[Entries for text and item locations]
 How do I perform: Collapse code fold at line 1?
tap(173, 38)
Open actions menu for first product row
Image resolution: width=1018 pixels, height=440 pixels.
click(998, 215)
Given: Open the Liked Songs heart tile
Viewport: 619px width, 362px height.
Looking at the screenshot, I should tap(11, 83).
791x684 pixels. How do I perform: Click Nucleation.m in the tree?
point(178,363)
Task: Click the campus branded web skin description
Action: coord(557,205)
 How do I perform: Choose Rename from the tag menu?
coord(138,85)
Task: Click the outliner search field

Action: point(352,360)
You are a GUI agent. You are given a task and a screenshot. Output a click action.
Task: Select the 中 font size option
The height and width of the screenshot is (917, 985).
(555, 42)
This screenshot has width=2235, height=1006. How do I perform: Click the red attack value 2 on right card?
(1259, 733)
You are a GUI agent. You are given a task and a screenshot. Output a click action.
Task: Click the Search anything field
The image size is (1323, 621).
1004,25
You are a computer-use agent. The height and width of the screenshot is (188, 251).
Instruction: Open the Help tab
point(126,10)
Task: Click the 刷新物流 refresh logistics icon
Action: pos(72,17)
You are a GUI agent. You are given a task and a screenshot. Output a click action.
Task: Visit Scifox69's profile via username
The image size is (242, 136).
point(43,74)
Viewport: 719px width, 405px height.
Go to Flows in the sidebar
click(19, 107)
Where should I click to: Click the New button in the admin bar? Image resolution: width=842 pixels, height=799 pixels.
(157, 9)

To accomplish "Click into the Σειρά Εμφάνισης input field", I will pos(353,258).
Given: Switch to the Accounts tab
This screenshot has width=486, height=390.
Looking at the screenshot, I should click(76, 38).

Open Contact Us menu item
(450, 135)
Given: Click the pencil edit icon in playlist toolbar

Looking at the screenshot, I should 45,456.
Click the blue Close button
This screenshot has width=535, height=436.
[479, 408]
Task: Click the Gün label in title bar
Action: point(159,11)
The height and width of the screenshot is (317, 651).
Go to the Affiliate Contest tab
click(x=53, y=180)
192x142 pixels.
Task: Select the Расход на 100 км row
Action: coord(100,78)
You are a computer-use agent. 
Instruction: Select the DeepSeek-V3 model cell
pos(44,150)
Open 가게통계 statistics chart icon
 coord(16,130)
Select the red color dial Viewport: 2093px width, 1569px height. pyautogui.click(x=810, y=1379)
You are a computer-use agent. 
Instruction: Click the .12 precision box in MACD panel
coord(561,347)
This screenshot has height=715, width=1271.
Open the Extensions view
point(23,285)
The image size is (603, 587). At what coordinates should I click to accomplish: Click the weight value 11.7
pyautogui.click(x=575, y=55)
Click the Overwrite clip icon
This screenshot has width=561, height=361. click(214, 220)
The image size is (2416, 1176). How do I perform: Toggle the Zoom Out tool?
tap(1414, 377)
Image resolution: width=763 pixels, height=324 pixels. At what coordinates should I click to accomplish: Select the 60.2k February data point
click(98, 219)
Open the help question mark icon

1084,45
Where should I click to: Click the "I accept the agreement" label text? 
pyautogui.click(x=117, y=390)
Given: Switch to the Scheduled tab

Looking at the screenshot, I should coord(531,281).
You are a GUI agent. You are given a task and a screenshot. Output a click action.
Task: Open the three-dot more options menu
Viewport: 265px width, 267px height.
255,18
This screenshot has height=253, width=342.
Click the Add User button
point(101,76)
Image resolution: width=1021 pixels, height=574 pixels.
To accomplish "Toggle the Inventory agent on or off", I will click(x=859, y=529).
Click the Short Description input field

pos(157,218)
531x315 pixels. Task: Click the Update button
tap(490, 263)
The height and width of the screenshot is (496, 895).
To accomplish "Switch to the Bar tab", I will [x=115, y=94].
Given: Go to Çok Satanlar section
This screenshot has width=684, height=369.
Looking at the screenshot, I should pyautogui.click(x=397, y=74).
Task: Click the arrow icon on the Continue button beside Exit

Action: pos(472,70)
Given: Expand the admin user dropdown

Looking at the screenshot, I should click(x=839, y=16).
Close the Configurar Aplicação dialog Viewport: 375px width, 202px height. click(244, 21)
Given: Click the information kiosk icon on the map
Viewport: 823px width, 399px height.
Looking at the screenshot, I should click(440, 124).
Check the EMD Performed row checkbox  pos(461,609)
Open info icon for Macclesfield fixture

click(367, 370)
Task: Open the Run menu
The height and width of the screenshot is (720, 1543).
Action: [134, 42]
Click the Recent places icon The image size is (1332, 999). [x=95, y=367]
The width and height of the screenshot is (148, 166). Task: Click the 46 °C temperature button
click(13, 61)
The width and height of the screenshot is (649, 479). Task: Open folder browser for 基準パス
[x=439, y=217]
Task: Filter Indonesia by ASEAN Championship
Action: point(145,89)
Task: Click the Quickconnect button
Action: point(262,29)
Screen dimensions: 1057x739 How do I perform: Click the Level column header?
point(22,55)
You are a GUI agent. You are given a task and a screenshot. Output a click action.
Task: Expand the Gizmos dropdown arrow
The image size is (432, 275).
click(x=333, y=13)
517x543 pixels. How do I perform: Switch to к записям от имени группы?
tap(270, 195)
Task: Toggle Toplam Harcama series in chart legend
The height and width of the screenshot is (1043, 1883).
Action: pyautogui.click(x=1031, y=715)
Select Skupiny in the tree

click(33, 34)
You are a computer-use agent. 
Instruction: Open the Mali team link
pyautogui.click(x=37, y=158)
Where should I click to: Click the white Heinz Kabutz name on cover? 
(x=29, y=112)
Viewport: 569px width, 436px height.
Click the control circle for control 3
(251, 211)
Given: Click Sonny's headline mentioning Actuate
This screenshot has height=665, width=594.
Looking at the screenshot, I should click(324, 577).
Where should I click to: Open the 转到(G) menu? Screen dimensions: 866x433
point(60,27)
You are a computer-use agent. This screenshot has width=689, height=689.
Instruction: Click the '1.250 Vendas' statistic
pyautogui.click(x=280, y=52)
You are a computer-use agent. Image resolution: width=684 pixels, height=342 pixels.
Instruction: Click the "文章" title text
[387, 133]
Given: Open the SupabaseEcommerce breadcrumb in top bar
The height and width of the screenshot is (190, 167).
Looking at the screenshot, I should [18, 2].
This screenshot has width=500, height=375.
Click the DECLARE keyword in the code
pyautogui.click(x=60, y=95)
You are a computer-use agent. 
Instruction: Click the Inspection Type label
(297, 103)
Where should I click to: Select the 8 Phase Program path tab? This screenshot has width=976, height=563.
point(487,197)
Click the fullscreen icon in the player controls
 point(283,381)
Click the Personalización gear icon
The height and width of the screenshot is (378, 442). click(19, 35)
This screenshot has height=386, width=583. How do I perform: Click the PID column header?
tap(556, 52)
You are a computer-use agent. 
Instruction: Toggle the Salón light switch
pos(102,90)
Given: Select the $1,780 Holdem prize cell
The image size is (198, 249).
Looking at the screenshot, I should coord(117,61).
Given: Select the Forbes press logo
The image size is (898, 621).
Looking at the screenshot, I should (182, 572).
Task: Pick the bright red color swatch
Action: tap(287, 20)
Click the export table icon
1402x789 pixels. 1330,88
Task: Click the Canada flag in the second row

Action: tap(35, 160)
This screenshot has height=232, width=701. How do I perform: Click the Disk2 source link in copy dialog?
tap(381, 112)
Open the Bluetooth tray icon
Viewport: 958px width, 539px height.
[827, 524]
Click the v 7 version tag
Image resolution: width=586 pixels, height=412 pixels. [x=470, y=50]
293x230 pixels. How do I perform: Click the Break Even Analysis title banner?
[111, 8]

Your objective | Convert the lines of the records above, from the line containing "How do I perform: Choose" through the line containing "coord(16,130)", both included, into a Markdown table with a Row column giving each row's number and a Line column holding the line. Leave out blank lines.

Correct response |
| Row | Line |
|---|---|
| 1 |  How do I perform: Choose Rename from the tag menu? |
| 2 | coord(138,85) |
| 3 | Task: Click the outliner search field |
| 4 | Action: point(352,360) |
| 5 | You are a GUI agent. You are given a task and a screenshot. Output a click action. |
| 6 | Task: Select the 中 font size option |
| 7 | The height and width of the screenshot is (917, 985). |
| 8 | (555, 42) |
| 9 | This screenshot has width=2235, height=1006. How do I perform: Click the red attack value 2 on right card? |
| 10 | (1259, 733) |
| 11 | You are a GUI agent. You are given a task and a screenshot. Output a click action. |
| 12 | Task: Click the Search anything field |
| 13 | The image size is (1323, 621). |
| 14 | 1004,25 |
| 15 | You are a computer-use agent. The height and width of the screenshot is (188, 251). |
| 16 | Instruction: Open the Help tab |
| 17 | point(126,10) |
| 18 | Task: Click the 刷新物流 refresh logistics icon |
| 19 | Action: pos(72,17) |
| 20 | You are a GUI agent. You are given a task and a screenshot. Output a click action. |
| 21 | Task: Visit Scifox69's profile via username |
| 22 | The image size is (242, 136). |
| 23 | point(43,74) |
| 24 | Viewport: 719px width, 405px height. |
| 25 | Go to Flows in the sidebar |
| 26 | click(19, 107) |
| 27 | Where should I click to: Click the New button in the admin bar? Image resolution: width=842 pixels, height=799 pixels. |
| 28 | (157, 9) |
| 29 | To accomplish "Click into the Σειρά Εμφάνισης input field", I will pos(353,258). |
| 30 | Given: Switch to the Accounts tab |
| 31 | This screenshot has width=486, height=390. |
| 32 | Looking at the screenshot, I should click(76, 38). |
| 33 | Open Contact Us menu item |
| 34 | (450, 135) |
| 35 | Given: Click the pencil edit icon in playlist toolbar |
| 36 | Looking at the screenshot, I should 45,456. |
| 37 | Click the blue Close button |
| 38 | This screenshot has width=535, height=436. |
| 39 | [479, 408] |
| 40 | Task: Click the Gün label in title bar |
| 41 | Action: point(159,11) |
| 42 | The height and width of the screenshot is (317, 651). |
| 43 | Go to the Affiliate Contest tab |
| 44 | click(x=53, y=180) |
| 45 | 192x142 pixels. |
| 46 | Task: Select the Расход на 100 км row |
| 47 | Action: coord(100,78) |
| 48 | You are a computer-use agent.  |
| 49 | Instruction: Select the DeepSeek-V3 model cell |
| 50 | pos(44,150) |
| 51 | Open 가게통계 statistics chart icon |
| 52 |  coord(16,130) |